Next Magazine (Second opinion A002, 2012.7.12)
The United States is developing the characteristics of Italian style crony capitalism according to a new book A Capitalism for the People: Recapturing the Lost Genius of American Prosperity by Luigi Zingales, an Italian born finance professor at the University of Chicago.
He argues that “Italy invented the term nepotism and perfected the concept of cronyism, and it still lives by both”. He says it is a country where “there is virtually no meritocracy and competition is considered a sin”, and “the best way to get rich is to be politically connected and receive a government contract”.
The US is moving away from its tradition of free markets, open competition and meritocracy. Competition “limits the possibility of earning extraordinary profits – and thus limits income inequality as well. Competition ensures that consumers enjoy the benefits of innovation. Competition creates pressure towards efficiency and hence meritocracy”. However, the threat comes about “when a business gains both market and political power”.

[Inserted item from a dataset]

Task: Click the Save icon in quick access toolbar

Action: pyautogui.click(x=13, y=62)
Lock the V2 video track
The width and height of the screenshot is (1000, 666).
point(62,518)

Zingales argues, that “without competition, economic life becomes unfair, favoring the connected insider.” He makes a strong case that this is happening in the United States as some businesses (including finance, law, academia, medicine and education) become more powerful, the role of government expands, competition is more constrained and rent-seeking lobbying to divide the pie dominates growing the pie. Monopoly power is corrosive and the state “has the ultimate monopoly”.

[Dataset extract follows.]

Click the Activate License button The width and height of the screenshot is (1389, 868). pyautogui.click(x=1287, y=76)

As confidence in the market is eroded, many see redistribution as a solution to the problems that emerging from the narrower operation of markets, but “redistribution reduces incentives to work, to invest, to excel.”
Hong Kong has been a highly competitive and relatively free economy. There is much in Hong Kong that anticipates recommendations of Zingales. We have low, simple taxes with few exemptions. Our laws are usually crafted in fairly simple language. Lobbying is not the institution in Upper Albert Road, Hong Kong’s answer to Washington’s K-Street.

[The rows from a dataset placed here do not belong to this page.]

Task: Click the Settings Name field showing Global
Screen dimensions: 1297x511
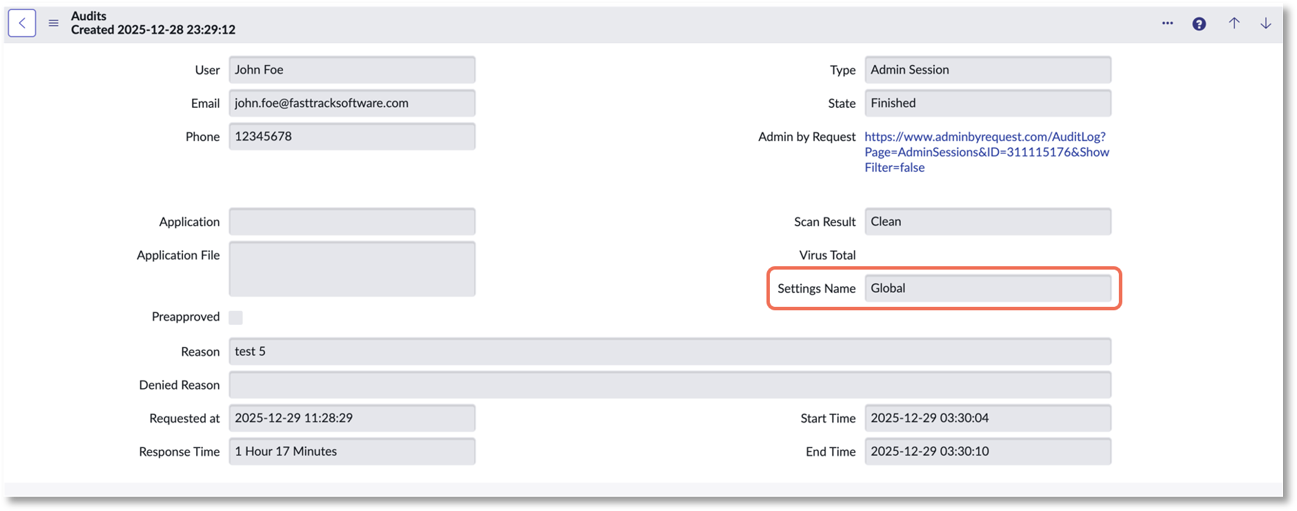Action: [987, 288]
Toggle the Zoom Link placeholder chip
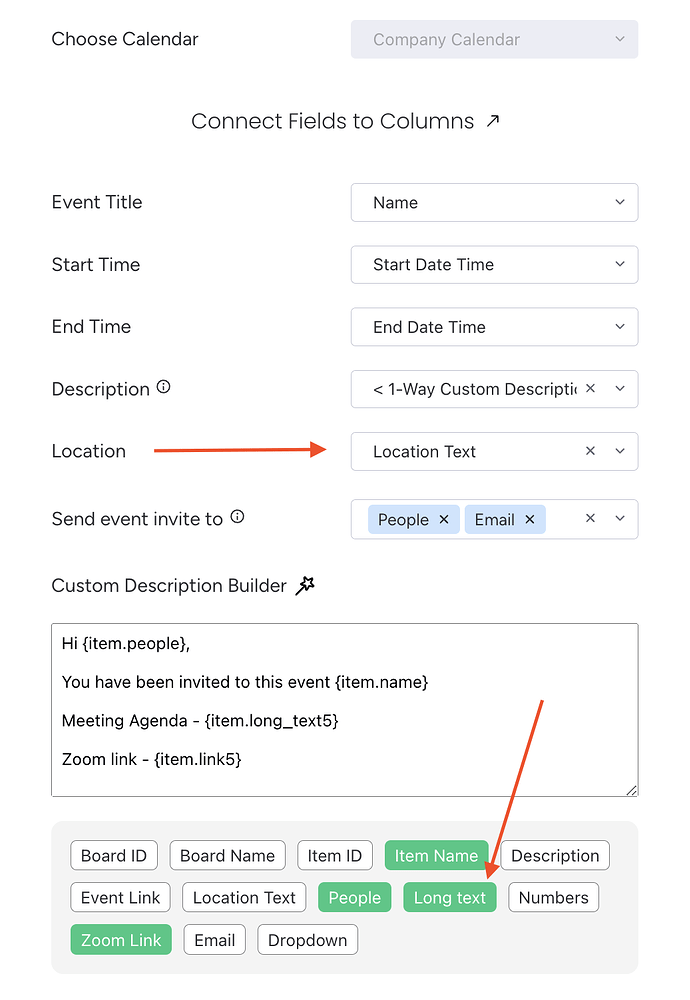Screen dimensions: 690x1000 [121, 939]
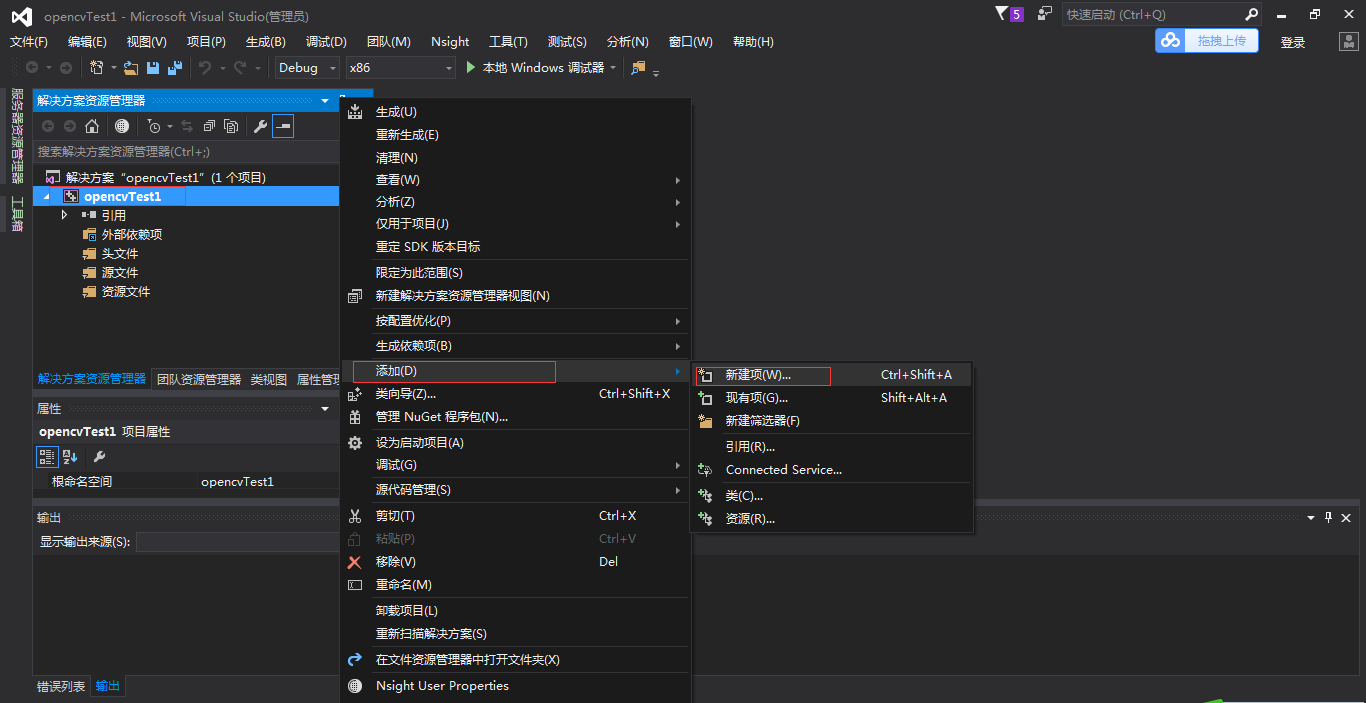This screenshot has width=1366, height=703.
Task: Click the Nsight User Properties globe icon
Action: (355, 686)
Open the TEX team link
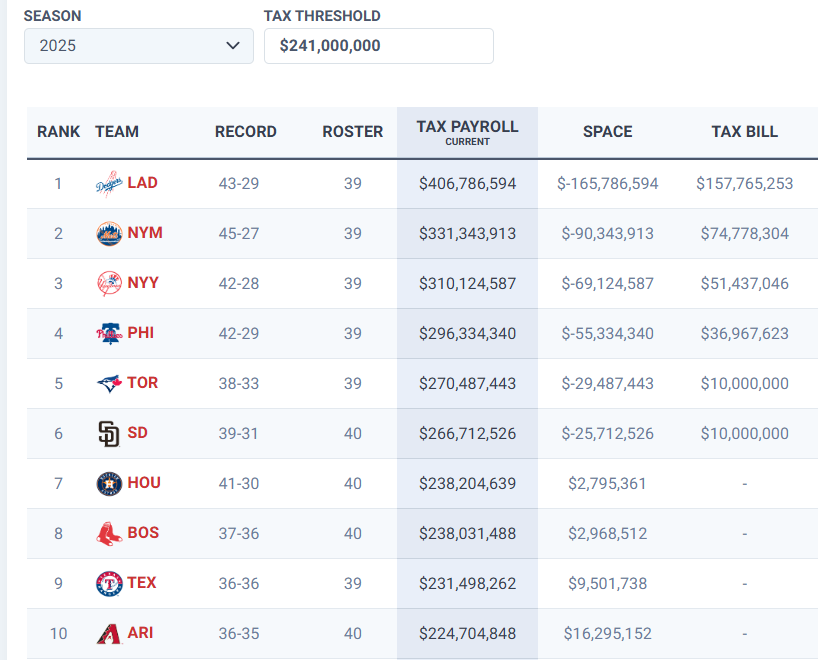Viewport: 818px width, 660px height. point(142,583)
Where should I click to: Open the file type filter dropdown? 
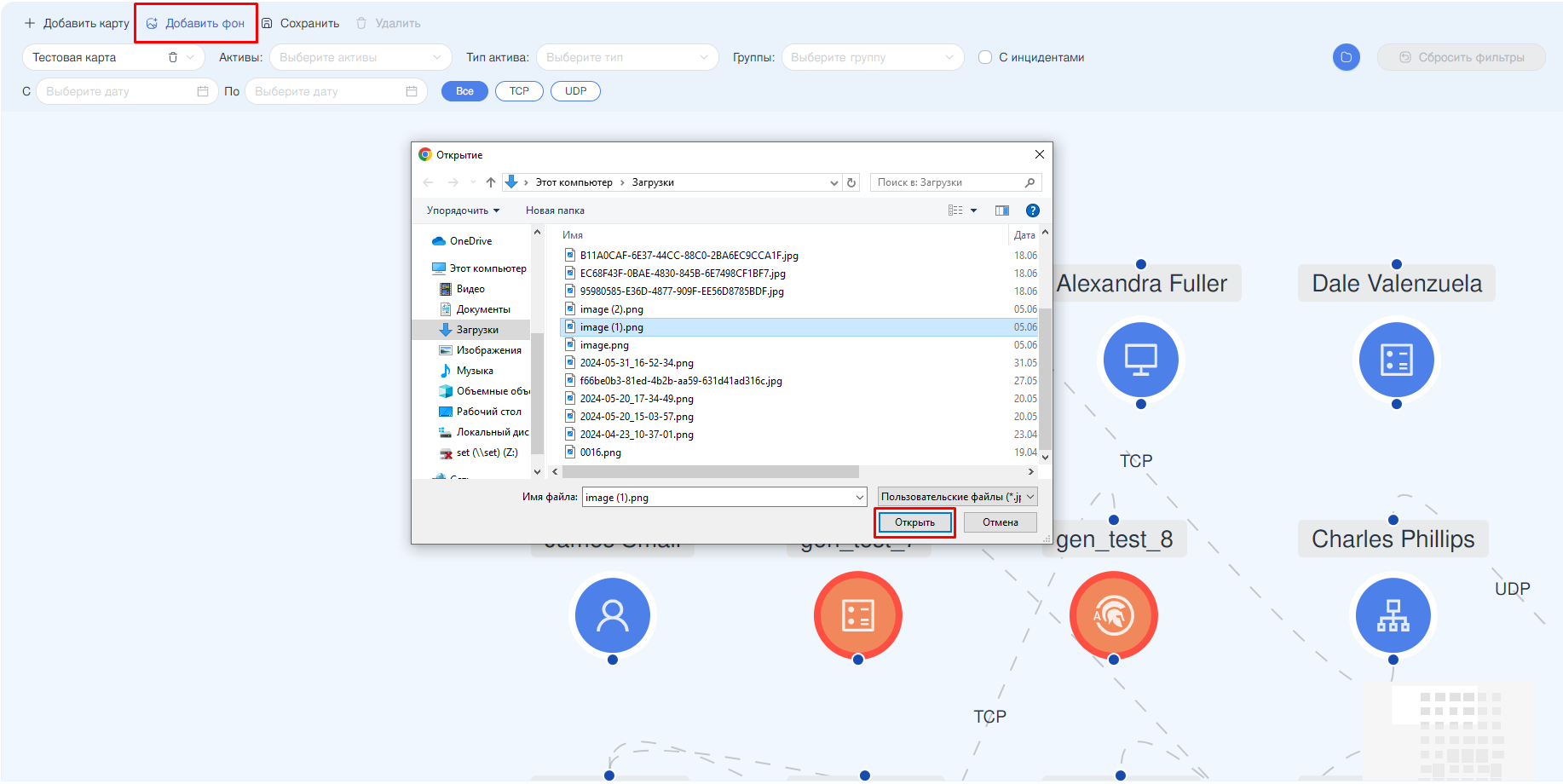(957, 497)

Yet confidence in Hong Kong’s capitalism is eroding. There is an increasing belief that it is important to be close to the government to succeed in business. Government increasingly seeks to go beyond setting the rules of the game, to direct assistance for priority industries. Reading budget papers is increasingly like reading a wish list from all organized interests, with a little something for every party. The Hong Kong government is the largest land holder, through companies it controls the largest developer and the largest investor in infrastructure. Government dominates education and health care. In all of these areas, there is some competition. However, the priority given to policies creating competition seems low. It is little wonder that people see less and less economic opportunity, when the scope for free market activity is crowded out by a more activist government. Calls for universal pensions and similar redistribution threaten an elaborate structure of social support provided by families and the powerful incentives to save and provide for the future that have created Hong Kong’s wealth today. Budget surpluses and the exchange fund give the illusion that actuarially unsupportable “benefits” can come at no cost to people today. This type of short-sighted thinking has been tried and brought many western countries to the brink of financial ruin. Zingales offers solutions to the problems that he sees in the US. Policy should be “pro market, not pro business”. He likes simple rules. Social norms that abhor lobbying for political privilege should be entrenched. He warns against inevitable “regulatory capture”, preferring the checks and balances of competition to complex laws.As I interpret Zingales, the answer to the risks of “crony capitalism” is the “big market, small government” heritage of Hong Kong. A pro-market agenda for Hong Kong should involve a complete ban on budget subsidies for business, restricting the taxing power of the legislature just to setting rates, withdrawal from managing businesses (including health and education), and a strict limit of government spending at say 15% of GDP. This would help renew the moral foundation of capitalism in the city that arguably still exemplifies its practice better than any other place in the world.
Bill Stacey is in his 10th year as a resident of Hong Kong and is
Chairman of the Lion Rock Institute.